Smoldering (slowly expanding) and inactive lesions. Serial sections of the edge of a smoldering demyelinating lesion (A, rectangle enlarged in B; myelin basic protein (MBP)) shows a rim of activated microglia and macrophages at the edge (C, rectangle enlarged in D; CD68). Few macrophages are digesting myelin components (B, arrow: macrophage with MPB-positive degradation products) and are accompanied by scattered CD8 + T cells (E, rectangle enlarged in F), suggesting an ongoing expansion into the surrounding normal-appearing white matter. In contrast, inactive lesions show thin myelin sheaths at the edge, representing remyelination (G), and only contain few microglia/macrophages (H) and T cells (I) at the edge. A, C, F, G–I, × 10; B, D, F, × 400.

Fig. 19.6

Cortical demyelination. Cortical demyelination located subpially (A, B), intracortically (C), and overlapping with the white matter (so-called compound plaques) (D). A subpial lesion extends over several gyri and sulci and covers almost the entire cortex (A, proteolipid protein, arrows; B, myelin basic protein (MBP), arrows).

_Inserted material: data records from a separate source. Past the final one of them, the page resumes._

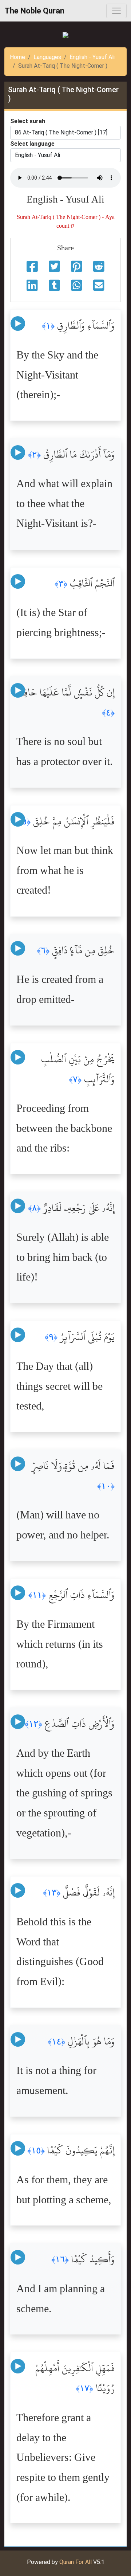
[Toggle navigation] (116, 11)
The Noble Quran (34, 10)
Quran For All (75, 2562)
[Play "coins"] (18, 323)
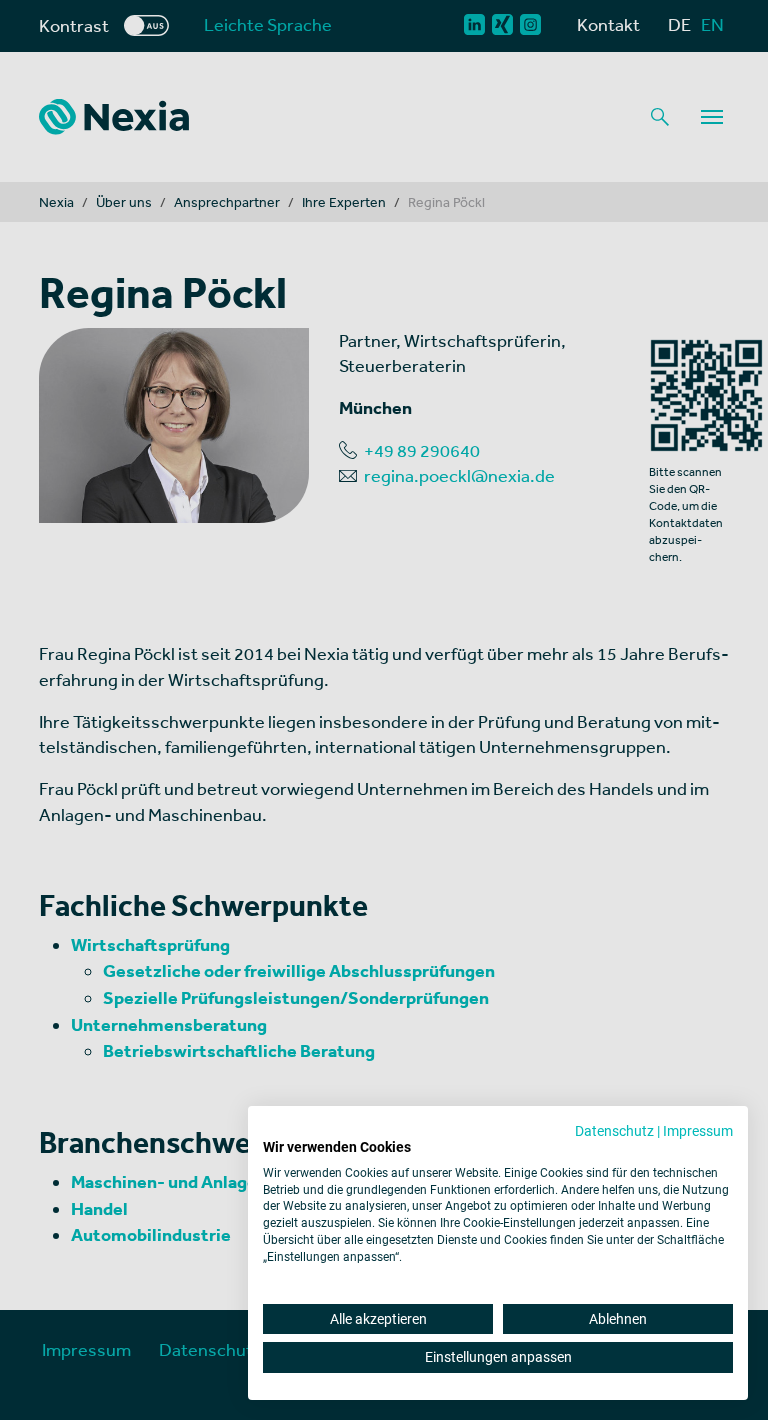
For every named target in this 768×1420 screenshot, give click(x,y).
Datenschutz (614, 1131)
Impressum (698, 1131)
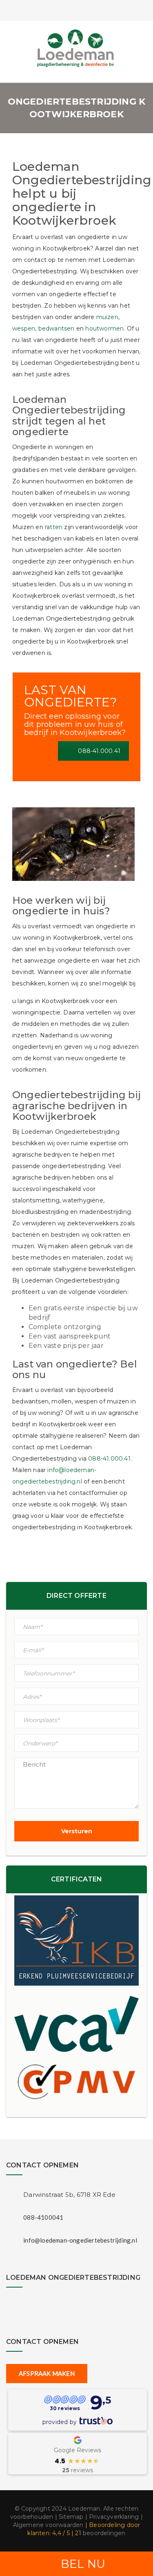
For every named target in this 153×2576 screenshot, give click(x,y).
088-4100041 (43, 2217)
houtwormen (104, 328)
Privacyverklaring (114, 2516)
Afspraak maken (47, 2373)
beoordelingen (100, 2533)
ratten (53, 527)
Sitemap (71, 2516)
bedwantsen (56, 328)
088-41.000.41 (99, 751)
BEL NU (83, 2564)
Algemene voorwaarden (48, 2525)
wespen (23, 328)
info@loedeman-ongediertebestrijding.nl (80, 2240)
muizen (107, 317)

A small, demyelinated lesion is located intracortically (C, MBP, arrows). A compound plaque is overlapping the cortex and the subcortical white matter (D, MBP, arrows). B, × 1.56; C, × 40; D, × 0.59.

Fig. 19.7

Remyelinating shadow plaque. Overlap of a sharply demarcated chronic inactive plaque centered by a small vein, next to a remyelinated shadow plaque on the left, characterized by thinly myelinated fibers, demonstraded in hematoxylin and eosin (A), luxol fast blue (B), and myelin basic protein (C).

Fig. 19.8

Spinal cord lesion in neuromyelitis optica. Destructive demyelinating lesion in the spinal cord (A, myelin basic protein) shows loss of astrocytes (B, aquaporin-4; C, aquaporin-1) and overlaps with the gray matter. × 1.1.

Fig. 19.9

Active stage of neuromyelitis optica (NMO) lesion. An active NMO lesion shows inflammatory infiltrates with eosinophils (A, hematoxylin and eosin) next to macrophages and lymphocytes, deposition of immunoglobulin G (B, IgG), and C9 neoantigen (C, arrows). Some lesions show selective loss of aquaporin-4 (D, asterisk marks lesion) while aquaporin-1 is well preserved (E) and there is accumulation of bizarre astrocytes with beading and clumping of cell processes (clasmatodendrosis) (F, glial fibrillary acidic protein). A, B, F, × 600; C, × 200; D, E, × 100.

Fig. 19.10

Vacuolated lesions in neuromyelitis optica (NMO). A vacuolated lesion in NMO is characterized by expansion of the extracellular space and shows some apoptotic nuclei (A, B, hematoxylin and eosin, arrow: apoptotic cell). The myelin is relatively well preserved with only few demyelinating macrophages (C, D, luxol fast blue (LFB); arrow: macrophage with LFB-positive degradation products; E, F, myelin basic protein; arrowhead: apoptotic cell), in contrast, astrocytes are lost (G, H, glial fibrillary acid protein). B, D, F, H: × 250.

Fig. 19.11

Acute disseminated encephalomyelitis (ADEM). Lesions in ADEM are characterized by small perivenous demyelinating areas (A, luxol fast blue (LFB)), with numerous macrophages containing LFB-positive degradation products (B, LFB; C, CD68). A, C, × 100; B, × 600.

Fig. 19.12

Myelin oligodendrocyte glycoprotein (MOG) antibody-associated demyelinating encephalomyelitis. A demyelinating lesion associated with MOG antibodies is well demarcated (A, luxol fast blue) and shows relatively well-preserved (B, CNPase; C, MOG) oligodendrocytes and deposition of C9 neoantigen (D, arrows). × 200.